= Schriftliche Aufgabe a =
Ändere in den Einträgen, beginnend bei der Zeile mit „Switch to Full Screen display“ und endend bei der Zeile mit „pyautogui.click(x=118, y=351)“, „Full Screen“ in „Vollbild“ und gib nur diese Zeilen sonst unverändert wieder.

= Auszug zum Lesen =
/---
Das Staunen - Der Blick durchs transformative Schlüsselloch

 

Das Staunen ist ein Zustand, dem wir uns nur mit einer gewissen Ambivalenz hingeben. Einerseits begeben wir uns gezielt in Situationen, von denen wir wissen, dass wir dort zum Staunen gebracht werden. Das sind vor allem Bereiche des Spektakulären, der Show, des Entertainments, wie Zirkus, Zaubervorstellungen, besondere Naturperspektiven auf Reisen, Kino, Theater, Rummelplatz usw. Das angenehme an solchen Events ist, dass das Staunen im selbst gewählten und dadurch zumeist geschützten Rahmen stattfindet und somit einen mentalen Genuss darstellt. Dem Thrill eines Horrorfilms setzen wir uns sogar mehrfach aus, ohne dabei wirklich mit bleibender Wirkung erschüttert zu werden oder in eine besondere Krise zu geraten.
\---
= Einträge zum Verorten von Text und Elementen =
/---
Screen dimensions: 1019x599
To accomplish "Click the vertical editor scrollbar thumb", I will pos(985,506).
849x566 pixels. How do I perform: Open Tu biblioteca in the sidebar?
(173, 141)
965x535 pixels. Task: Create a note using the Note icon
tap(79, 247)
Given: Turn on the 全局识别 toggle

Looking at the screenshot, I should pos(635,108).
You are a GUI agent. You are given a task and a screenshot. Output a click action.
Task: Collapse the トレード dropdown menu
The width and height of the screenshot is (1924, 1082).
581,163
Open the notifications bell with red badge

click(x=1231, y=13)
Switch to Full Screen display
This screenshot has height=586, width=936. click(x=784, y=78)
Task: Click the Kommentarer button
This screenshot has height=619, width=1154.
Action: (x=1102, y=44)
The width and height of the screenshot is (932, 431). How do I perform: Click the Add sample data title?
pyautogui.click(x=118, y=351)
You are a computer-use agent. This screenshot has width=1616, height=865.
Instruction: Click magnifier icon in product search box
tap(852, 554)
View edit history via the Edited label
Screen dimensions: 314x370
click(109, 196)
\---
= Schriftliche Aufgabe b =
Führe den Abschnitt über das Staunen im Anschluss an seinen letzten Satz weiter.

= Antwort a =
Switch to Vollbild display
This screenshot has height=586, width=936. click(x=784, y=78)
Task: Click the Kommentarer button
This screenshot has height=619, width=1154.
Action: (x=1102, y=44)
The width and height of the screenshot is (932, 431). How do I perform: Click the Add sample data title?
pyautogui.click(x=118, y=351)

= Antwort b =
Im Gegensatz dazu gilt uns das Staunen, welches uns ohne Kontrolle zustößt, als äußerst suspekt, denn es bedeutet Irritation, Destabilisierung, und im schlimmsten Fall Angst und Schrecken oder gar objektive Gefahr. (Wir nehmen hier einmal die positive Überraschung aus, die ebenfalls zumeist im geschützten Rahmen stattfindet, oder sofort als gefahrlos erkennbar ist.)

 

Was aber ist mit nicht selbst gewählten plötzlichen Ereignissen, die uns zustoßen und den gewohnten Lauf der Dinge unterbrechen, ohne, dass wir die Macht haben, damit umzugehen, bei denen uns die praktische Erfahrung fehlt, und welche sich unserer Kontrolle entziehen? Die Antwort ist dreierlei: 1.) Wir erleiden einen Verlust der Selbstwirksamkeitserfahrung. 2.) Dies empfinden wir als äußerst unangenehm. 3.) Und deshalb wollen wir die Selbstwirksamkeit so schnell wie möglich wiedererlangen.

 

Der erste Punkt, ist zunächst einmal das Faktum der Irritiertheit. Der zweite Punkt ist die gefühlte Bewertung, die aus dem Selbstbild resultiert, dass wir die Dinge (normalerweise) im Griff haben. Dies stellt den Verlust des positiven Selbstbildes dar, welches an die Macht gekoppelt ist, Realität zu gestalten. Der dritte Punkt ist der daraus resultierende Reflex der Rückgewinnung von Selbstwirksamkeit, der Auflösung des als unangenehm empfundenen Zustands. Der Drang zurück zu einer vorherigen Normalität ist hierbei stets überwiegend.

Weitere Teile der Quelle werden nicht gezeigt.